→ **Selected excerpt**
####

UC Riverside

Malaria is one of the deadliest infectious diseases, infecting 300-500 million and killing up to one million people globally every year. It is the world's leading cause of death in children and prevalent in sub-Saharan Africa, South Asia, and parts of South America, adversely impacting economic development in many impoverished countries. Though treatments for malaria do exist, the rising drug-resistances gained by the elusive malaria parasites counteract the efficacy of current treatments and beckon the need for new anti-malarials and new drug targets.

One limiting factor for the development of new antimalarials is our poor understanding of the basic biology of the P. falciparum, the most lethal of the parasite species that cause human malaria. To better understand the parasite biology, we investigate the importance of post-translational modification, specifically ubiquitylation, in regulating Plasmodium biology. On a genome-wide scale, we identify the Plasmodium "ubiquitome", which is the population of proteins that are likely to be modified by ubiquitin. We have found that the Plasmodium ubiquitome takes up a large portion of the entire Plasmodium protein population, which suggests that ubiquitylation is an important aspect of the Plasmodium biology. Furthermore, our findings show that the roles of ubiquitin in the Plasmodium has both conserved and also parasite-specific functions, such as invasion, hemoglobin metabolism, and liver stage-specific purposes.

####

→ **Data excerpt**
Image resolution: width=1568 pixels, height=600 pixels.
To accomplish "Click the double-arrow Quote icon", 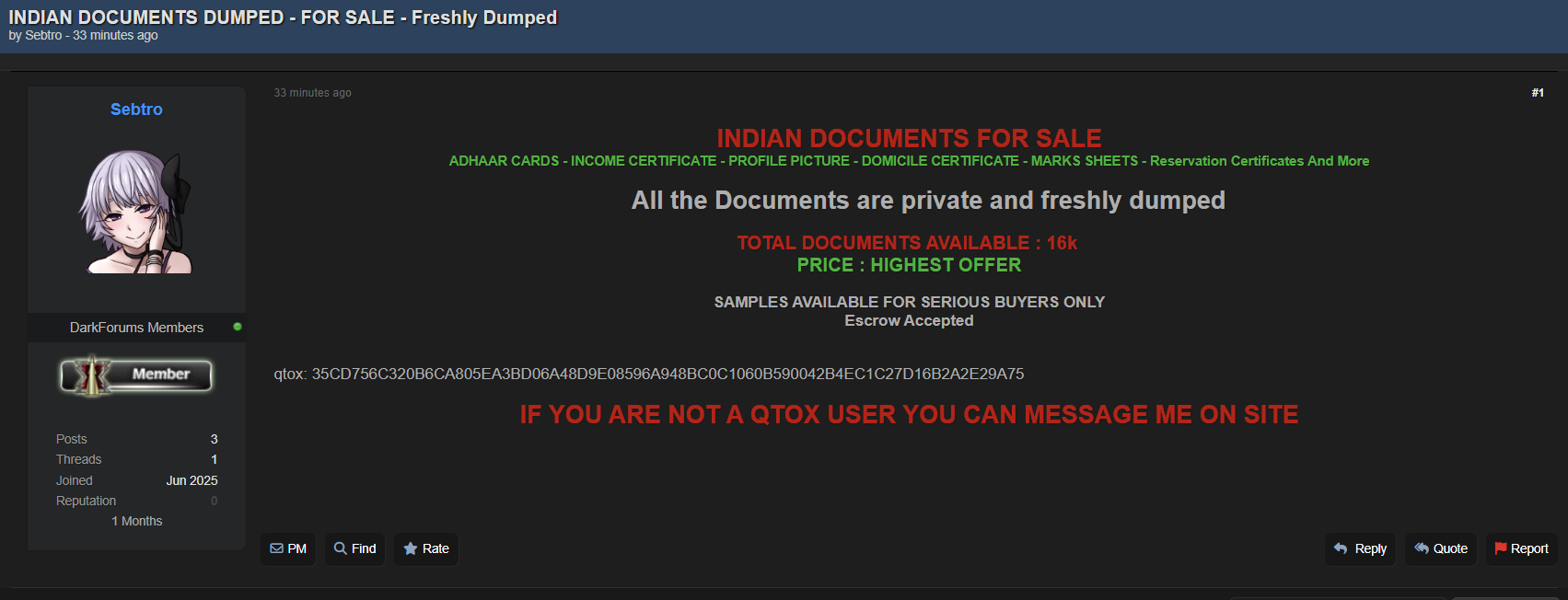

####

→ **Required work**
According to the malaria research page, which parasite species is the most lethal of those that cause human malaria?

→ **Solution to the problem**
P. falciparum.